Wednesday, April 27, 2005

a class act

recently i saw this kid twirling a book on his finger. this reminded me of the many small yet brilliant abilities each person seems to innately possess. there used to be this guy in school who could twirl a pen like a baton with just 2 fingers. while i now know that baton tricks are "talents" that may decide if one beautiful girl deserves a crown and a sash more than another equally beautiful one, back then it was just plain cool. after desperate begging and giving him half my lunch everyday for a month , he acquiesced to teach me. formal training began and everyday (after lunch of course) i would sit there trying without much success while guruji supervised. he would teach the fine points of holding the pen exactly 2/3rds of the way from the bottom and then give it a subtle flick so it made one complete revolution. several teachers never knew i was in their class for i used to spend most of the class under the desk hunting for the pen that seemed to be repulsed by the sight of my fingers.

i quickly got bored with it when we discovered that rulers while to outside appearances looked like measuring devices, also possessed latent musical talents when mated with the desk and twanged. we were probably the first to form a band comprised entirely of ruler-wielding maestros. wooden ones, plastic ones, short 6-inch ones and the big, bad foot-longers all produced sweet cacophony during recess.(don't take my word for it, do your own thing here ..just turn up the volume) .the rebellious among our band even risked it by practising when a teacher was expounding on the volume of a sphere and were de-scaled in front of the whole class.
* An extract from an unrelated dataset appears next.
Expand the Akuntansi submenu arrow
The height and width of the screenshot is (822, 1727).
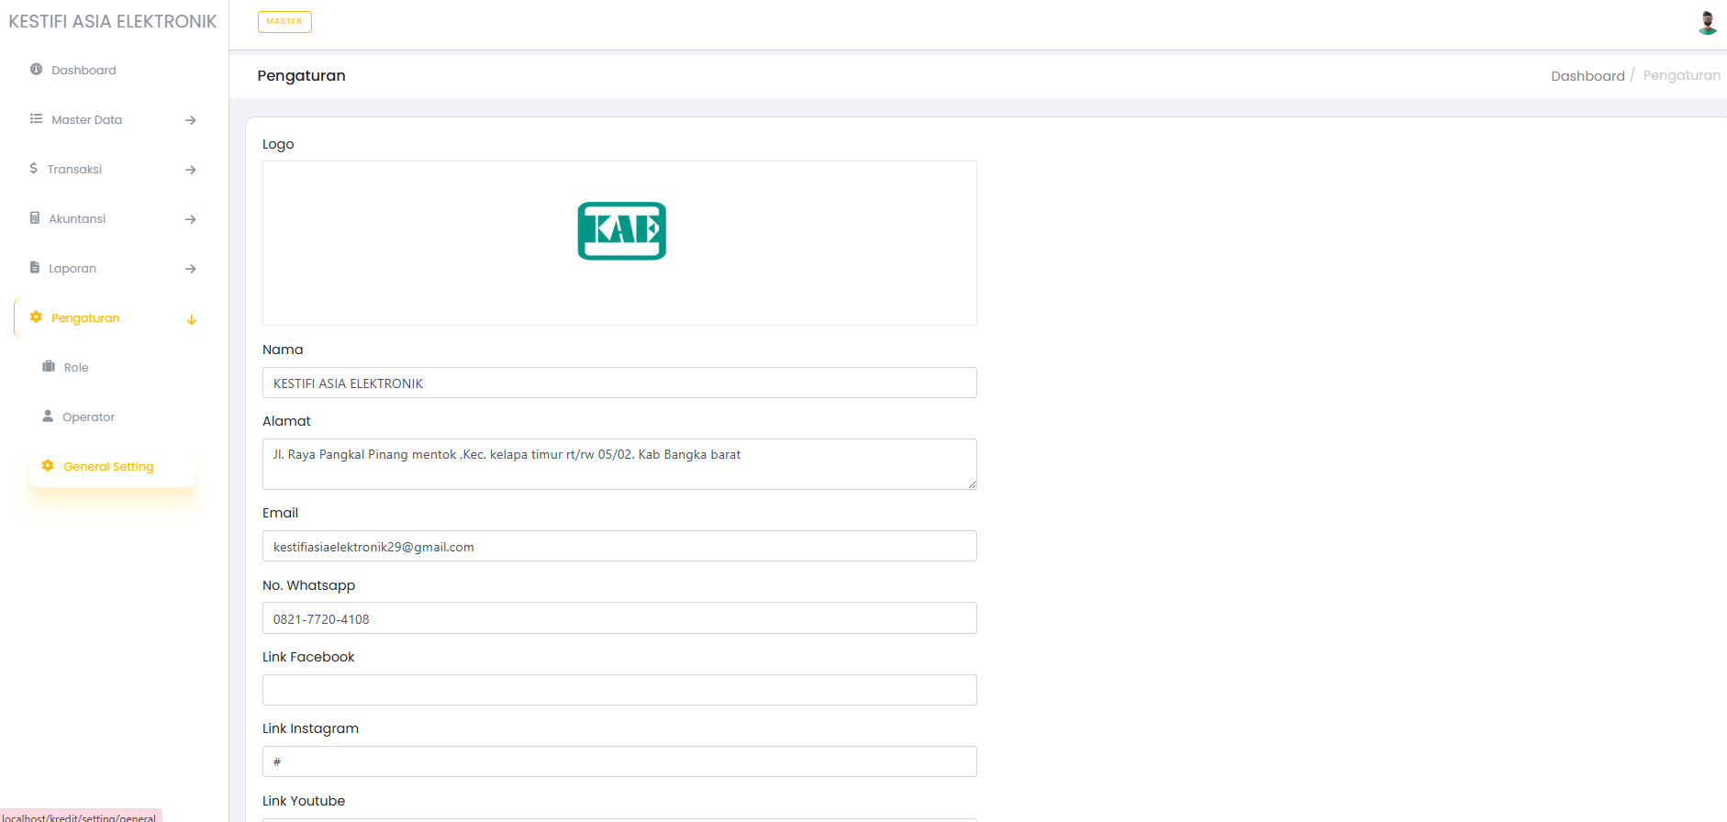pos(190,219)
so there was a talent, there was a band. all that was needed to complete this circus was animals and we didnt lack those either. the unsuspecting ants that came hunting for morsels spilt on the desks were quickly ensnared and sent to the far away other side of the desk. there they were trained repeatedly to climb the dizzying heights of a pencil while some worked on the delicate balancing act of hanging from the underside of a paper. one particularly super acrobat could do both and actually had me wishing school could go on longer beyond the final bell.

needless to say the circus broke up when we left school to pursue more "stable" careers. all that talent, all that practice a waste. i still twirl a pen now and then at work trying to get it right but there are no ants to train on my desk.
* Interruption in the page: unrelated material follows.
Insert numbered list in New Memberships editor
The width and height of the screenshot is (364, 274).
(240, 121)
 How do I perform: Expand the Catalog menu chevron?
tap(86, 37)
no ants, beautiful girls or fingers were harmed during the writing of this blog. a few scales did break when we exceeded the material's tensile strength

5 comments:

Anonymous said...

Awesome.
Now I do know that you write well, but I am thinking do I appreciate what you write, because it is written so well, or more because it beautifully relates to someone like me who reads it, and goes ahmm, "well I could have written it as well".
Nice stuff dude, I am sure anyone who reads it will remember "not" torturing an ant....

Oh those long steel scales ("rulers for the uninitiated") sometimes sounded better than a grand piano...

-Unhygenix

catcharun said...

if u feel that way, its probably time u got urself a blog. i started writing because of that sort of a feeling.
my instrument of choice was a camel scale that had a semi-circular wedge running along its length..damn now i must write another post glorifying the instruments lest the compass,protractor,the shiny natraj sharpener and other denizens of my omega geometry box start complaining.

Anonymous said...

my claim to fame was a geometry box set which was from the 60s (my mother's :) Of course I also indulged in quite a few uncool things, like wearing 60s style clothes in the 90s, but that's another story!
`Hyps

catcharun said...

there is no such thing as uncool...everything is cool , its all a matter of timing
wear those same clothes today (that they wouldnt fit can be added to that story) and u'll be hyperdon superstar

Anonymous said...

aah, how much we girls used to 'enjoy' those impromptu orchestras...:)

i think you should bring on a sequel to this post and enlighten the world of various other classroom pasttimes: table top football, table top percussion, chalk-attacks...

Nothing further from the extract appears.